We can call Octo.exe easily using the Jenkins Execute Windows batch command task.

In the command, we are calling:

"C:\Tools\Octo\Octo.exe" create-release --project OctoFX --version 1.1.%BUILD_NUMBER% --packageversion 1.1.%BUILD_NUMBER% --server http://localhost/ --apiKey %OctopusApiKey% --releaseNotes "Jenkins build [%BUILD_NUMBER%](http://localhost:8054/job/OctoFX/%BUILD_NUMBER%)/"


  • The --project specifies the name of the Octopus Deploy project that we want to create a release for.
  • The --version specifies the version number of the release in Octopus. We want this to contain the Jenkins build number.
  • The --packageversion tells Octo.exe to ensure that the release references the right version of the NuGet packages that we published using OctoPack.
  • The --releaseNotes will appear in Octopus, and link back to the build in Jenkins. Of course, change the URL to the address of your Jenkins server

Octo.exe arguments
Learn more about Octo.exe and the arguments it accepts.

With this job runs, Jenkins will now not only build and publish packages, but it should also create a release in Octopus Deploy.

Deploying Releases

You might like to configure Jenkins to not only create a release, but deploy it to a test environment. This can easily be done by adding some extra parameters to the create-release command:

"C:\Tools\Octo\Octo.exe" create-release ....(same as before)... --deployto=Development --progress

The extra arguments being:

  • The --deployTo setting specifies the environment in Octopus that we are deploying to.
  • The --progress flag tells Octo.exe to write the deployment log from Octopus to the log in Jenkins.
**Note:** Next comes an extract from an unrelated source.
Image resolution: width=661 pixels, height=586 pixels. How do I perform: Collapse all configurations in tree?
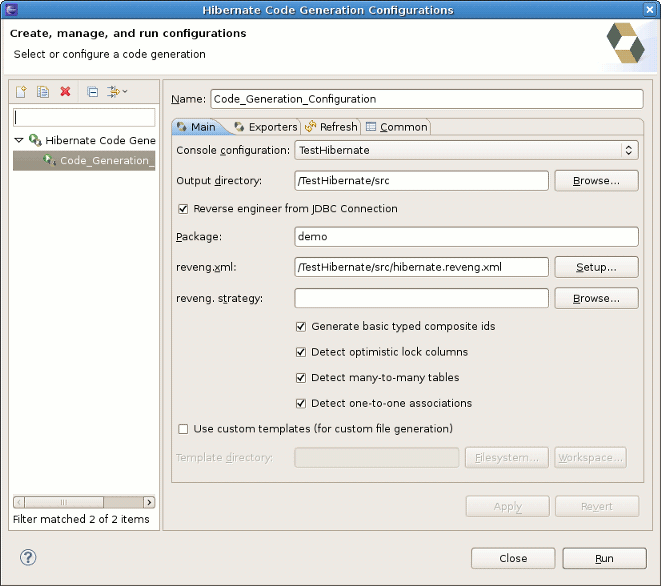[x=92, y=92]
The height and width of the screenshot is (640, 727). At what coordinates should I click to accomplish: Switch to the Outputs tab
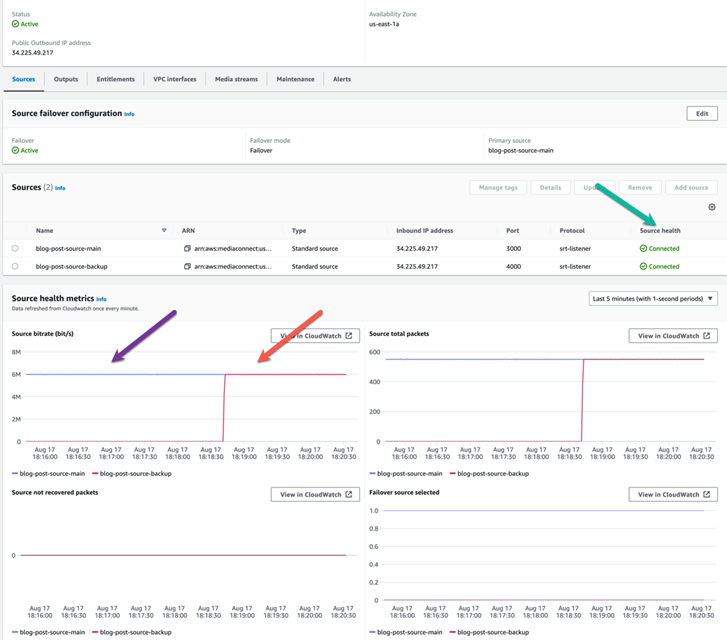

This flag was added in 2.5; in previous versions of Octo.exe you can use --waitfordeployment instead. You can also remove this flag if you want the Jenkins job to complete immediately without waiting for the deployment in Octopus to complete.

Octo.exe arguments
Again, see the arguments to Octo.exe to see other parameters that you can specify. If your deployment is likely to take longer than 10 minutes, for example, consider passing --deploymenttimeout=00:20:00 to make it 20 minutes.

With these settings, Jenkins should trigger a deployment as soon as a job completes.